Brazil legend Schmidt elected to Basketball Hall of Fame

16 February 2013 04:02

Brazilian legend Oscar Schmidt, a three-time Olympic scoring champion and 1980s Italian league star, was among five people announced Friday as 2013 inductees to the Basketball Hall of Fame.

The announcement of five selections by special committees and 12 finalists for general induction to the sporting shrine came at the start of NBA All-Star Game festivities in Houston ahead of Sunday's showdown of elite superstars.

Schmidt, Russ Granik, Roger Brown, Richard Guerin and Edwin Henderson will be among those inducted in September at the Hall of Fame in Springfield, Massachusetts. Other inductees will be announced on April 8.

Schmidt, elected by the international committee, averaged 42.3 points a game at the 1988 Seoul Olympics. He was named one of FIBA's 50 greatest players in 1991 and entered the global sport governing body's hall of fame in 2010.

In 1979, Schmidt led Brazilian side Sirio to the world club crown. He was drafted by the NBA's New Jersey Nets in 1984 but chose to play in Europe and led the Italian league in scoring seven times from 1984 to 1992, winning the Italian Cup with Casserta in 1988.

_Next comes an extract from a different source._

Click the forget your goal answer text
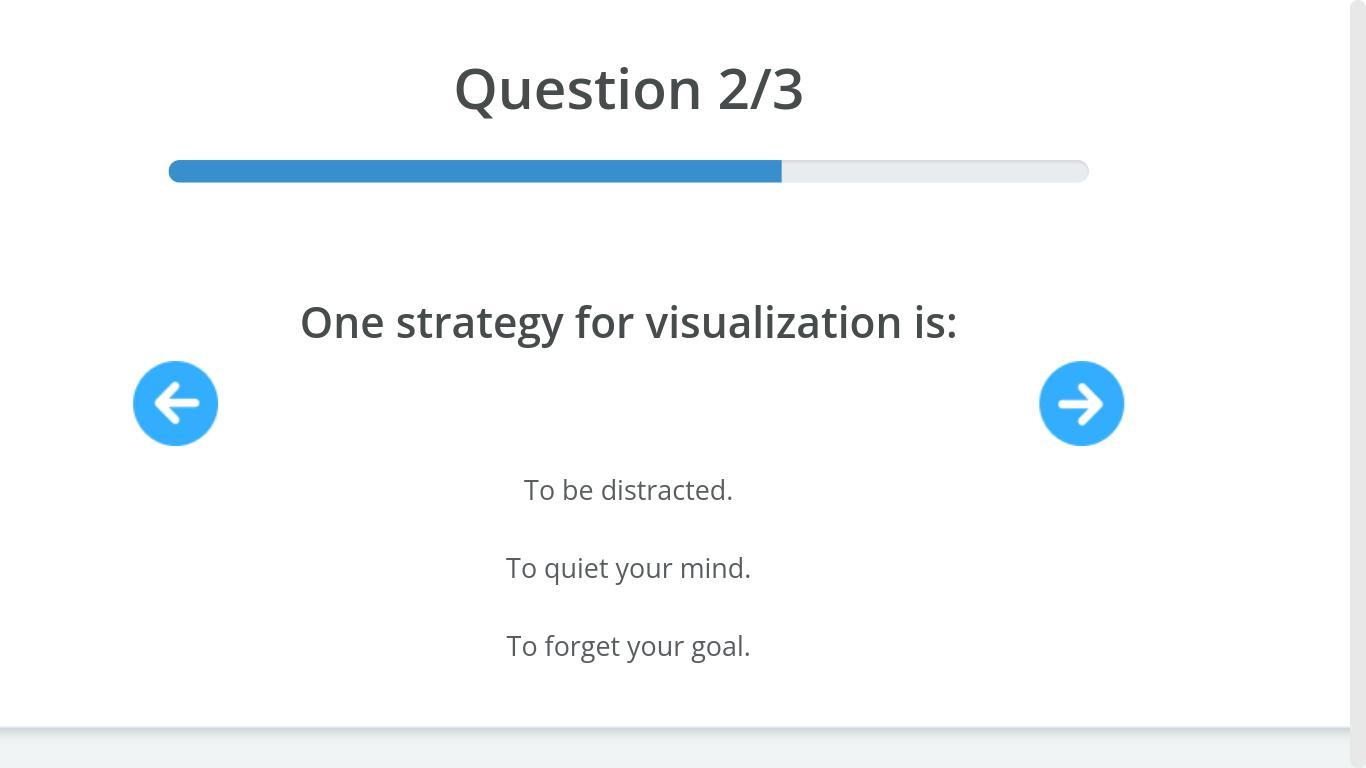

Schmidt finished his career in Brazil, leading his homeland's league in scoring eight times from 1996 until his retirement in 2003.

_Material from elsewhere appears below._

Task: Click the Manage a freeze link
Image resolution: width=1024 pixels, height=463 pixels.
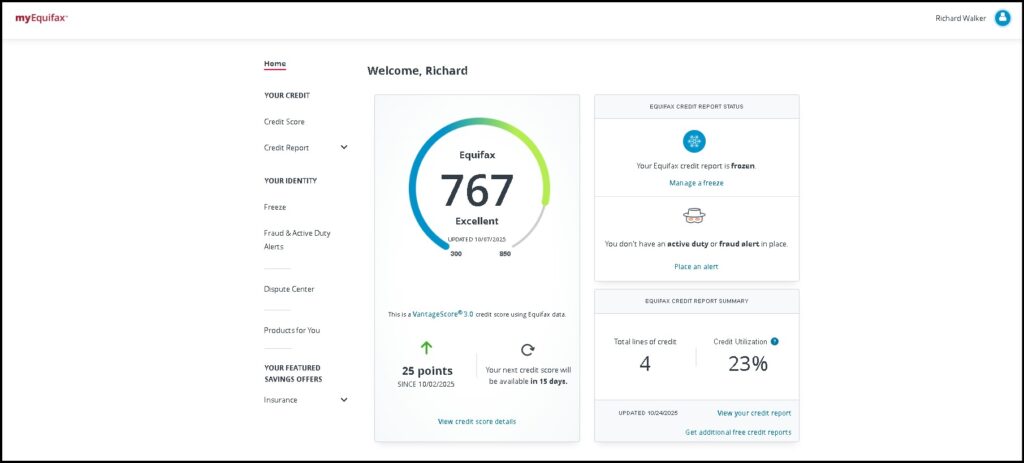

Granik, named in the contributor category, spent 30 years with the NBA starting as a staff lawyer in 1976 and entering as deputy commissioner. He played a major role in growing the league globally and sorting out details of having NBA players compete in the Olympics starting in 1992 at Barcelona.

Brown, nicknamed "The Rajah", was a 1970s star with the Indiana Pacers in the American Basketball Association, an NBA rival league. Brown, who once hit 21 shots in a row from the field, died of cancer in 1996.

Henderson was a US pioneer of the sport who learned the game at Harvard University in 1904 and brought the sport to inner-city youth in Washington and New York a century ago.

Guerin spent 13 seasons in the NBA, six times earning All-Star honors, and was 1968 NBA Coach of the Year for the St. Louis Hawks, who moved to Atlanta for the following season.